PeptidesProvided herein, in certain embodiments, are uses of chimeric and peptide sequences in the treatment and/or prevention of a gastrointestinal motility-related disorder. Provided herein, in certain embodiments, are uses of chimeric and peptide sequences in the treatment and/or prevention of constipation. Provided herein, in certain embodiments, are uses of chimeric and peptide sequences for stimulating bowel function. The invention is based, in part, on the use of variants of FGF19 peptide sequences, fusions of FGF19 and/or FGF21 peptide sequences and variants of fusions (chimeras) of FGF19 and/or FGF21 peptide sequences having one or more activities associated with the treatment and/or prevention of a gastrointestinal motility-related disorder. The invention is also based, in part, on the use of variants of FGF19 peptide sequences, fusions of FGF19 and/or FGF21 peptide sequences and variants of fusions (chimeras) of FGF19 and/or FGF21 peptide sequences having one or more activities associated with the treatment and/or prevention of constipation. Such variants and fusions (chimeras) of FGF19 and/or FGF21 peptide sequences include sequences that do not substantially increase or induce HCC formation or HCC tumorigenesis and/or do not induce a substantial elevation or increase in lipid profile.

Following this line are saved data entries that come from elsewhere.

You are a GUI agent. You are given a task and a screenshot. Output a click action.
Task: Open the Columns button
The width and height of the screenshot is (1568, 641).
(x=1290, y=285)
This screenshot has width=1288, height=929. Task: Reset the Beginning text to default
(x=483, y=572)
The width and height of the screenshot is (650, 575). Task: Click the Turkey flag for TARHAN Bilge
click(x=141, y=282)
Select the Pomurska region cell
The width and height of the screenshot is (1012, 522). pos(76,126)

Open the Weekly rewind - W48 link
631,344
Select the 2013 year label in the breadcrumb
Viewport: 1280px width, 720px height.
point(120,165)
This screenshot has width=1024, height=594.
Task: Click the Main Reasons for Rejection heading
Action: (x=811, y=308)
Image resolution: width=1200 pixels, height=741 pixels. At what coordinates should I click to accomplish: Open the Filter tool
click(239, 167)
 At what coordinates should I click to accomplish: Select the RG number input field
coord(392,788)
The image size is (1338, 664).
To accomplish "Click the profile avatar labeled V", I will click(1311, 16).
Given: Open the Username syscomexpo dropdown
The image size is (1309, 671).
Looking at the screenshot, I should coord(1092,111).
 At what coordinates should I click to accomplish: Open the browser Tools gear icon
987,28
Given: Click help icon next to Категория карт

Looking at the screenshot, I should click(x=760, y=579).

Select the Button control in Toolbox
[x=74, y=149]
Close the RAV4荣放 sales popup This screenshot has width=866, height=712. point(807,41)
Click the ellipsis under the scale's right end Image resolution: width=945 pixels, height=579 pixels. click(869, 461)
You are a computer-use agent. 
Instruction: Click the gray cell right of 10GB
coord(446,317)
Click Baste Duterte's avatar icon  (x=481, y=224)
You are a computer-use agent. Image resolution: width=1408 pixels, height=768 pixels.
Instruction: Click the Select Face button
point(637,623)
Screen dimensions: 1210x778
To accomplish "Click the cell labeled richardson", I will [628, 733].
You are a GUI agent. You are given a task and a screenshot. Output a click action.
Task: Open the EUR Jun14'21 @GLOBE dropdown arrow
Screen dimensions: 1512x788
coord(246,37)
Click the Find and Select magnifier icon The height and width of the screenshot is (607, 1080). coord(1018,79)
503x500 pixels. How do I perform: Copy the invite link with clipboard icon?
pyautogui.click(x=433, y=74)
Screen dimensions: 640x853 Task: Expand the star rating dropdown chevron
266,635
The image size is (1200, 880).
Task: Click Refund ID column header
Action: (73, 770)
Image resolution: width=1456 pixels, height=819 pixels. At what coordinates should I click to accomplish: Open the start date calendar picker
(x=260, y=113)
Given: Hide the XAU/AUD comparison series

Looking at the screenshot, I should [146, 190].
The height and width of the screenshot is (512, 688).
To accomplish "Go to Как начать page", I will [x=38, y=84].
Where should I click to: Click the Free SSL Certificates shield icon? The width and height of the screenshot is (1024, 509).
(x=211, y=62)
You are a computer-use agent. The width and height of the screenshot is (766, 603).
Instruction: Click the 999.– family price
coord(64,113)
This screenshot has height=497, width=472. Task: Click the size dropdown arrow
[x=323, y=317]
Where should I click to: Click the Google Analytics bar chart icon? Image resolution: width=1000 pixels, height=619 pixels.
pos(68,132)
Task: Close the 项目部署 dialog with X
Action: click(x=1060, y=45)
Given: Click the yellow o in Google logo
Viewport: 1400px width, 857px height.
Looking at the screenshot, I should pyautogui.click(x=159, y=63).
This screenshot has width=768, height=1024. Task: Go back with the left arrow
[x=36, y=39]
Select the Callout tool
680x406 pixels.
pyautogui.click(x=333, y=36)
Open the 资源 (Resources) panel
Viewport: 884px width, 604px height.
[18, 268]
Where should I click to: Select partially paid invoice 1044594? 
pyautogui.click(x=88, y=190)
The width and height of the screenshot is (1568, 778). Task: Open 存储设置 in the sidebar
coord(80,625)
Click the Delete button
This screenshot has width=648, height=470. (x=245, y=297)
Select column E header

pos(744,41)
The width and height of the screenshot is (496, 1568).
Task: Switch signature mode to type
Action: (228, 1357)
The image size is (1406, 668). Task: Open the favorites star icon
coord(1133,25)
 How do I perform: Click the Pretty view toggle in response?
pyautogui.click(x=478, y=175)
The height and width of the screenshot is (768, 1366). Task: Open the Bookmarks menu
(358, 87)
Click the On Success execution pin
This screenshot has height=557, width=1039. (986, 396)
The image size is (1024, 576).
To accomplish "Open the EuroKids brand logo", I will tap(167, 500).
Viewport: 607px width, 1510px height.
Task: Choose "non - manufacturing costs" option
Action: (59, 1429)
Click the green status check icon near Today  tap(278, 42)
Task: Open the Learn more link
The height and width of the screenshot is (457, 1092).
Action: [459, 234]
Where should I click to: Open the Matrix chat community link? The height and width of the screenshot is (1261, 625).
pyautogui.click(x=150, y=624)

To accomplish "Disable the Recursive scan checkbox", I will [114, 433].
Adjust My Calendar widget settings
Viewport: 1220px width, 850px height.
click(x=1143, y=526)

In one embodiment, a chimeric peptide sequence comprises or consists of an N-terminal region having at least seven amino acid residues and the N-terminal region having a first amino acid position and a last amino acid position, where the N-terminal region has a DSSPL (SEQ ID NO:121) or DASPH (SEQ ID NO:122) sequence; and a C-terminal region having a portion of FGF19 and the C-terminal region having a first amino acid position and a last amino acid position, where the C-terminal region includes amino acid residues 16-29 of FGF19 (WGDPIRLRHLYTSG; SEQ ID NO:169) and the W residue corresponds to the first amino acid position of the C-terminal region. In particular embodiments, the variant is M70: MRDS SPLVHYGWGDPIRLRHLYTSGPHGLSSCFLRIRADGVVDCARGQSAHSLLEIKAVALR TVAIKGVHSVRYLCMGADGKMQGLLQYSEEDCAFEEEIRPDGYNVYRSEKHRLPVSLSSAK QRQLYKNRGFLPLSHFLPMLPMVPEEPEDLRGHLESDMFSSPLETDS16MDPFGLVTGLEAV RSPSFEK (SEQ ID NO:70). In other particular embodiments, the variant is M69: RDSSPLVHYGWGDPIRLRHLYTSGPHGLSSCFLRIRADGVVDCARGQSAHSLLEIKAVALRT VAIKGVHSVRYLCMGADGKMQGLLQYSEEDCAFEEEIRPDGYNVYRSEKHRLPVSLSSAKQ RQLYKNRGFLPLSHFLPMLPMVPEEPEDLRGHLESDMFSSPLETDS16MDPFGLVTGLEAVRS PSFEK (SEQ ID NO:69). In some embodiments, the N-terminal region has a DSSPL (SEQ ID NO:121). In other embodiments, the N-terminal region has a DASPH (SEQ ID NO:122) sequence.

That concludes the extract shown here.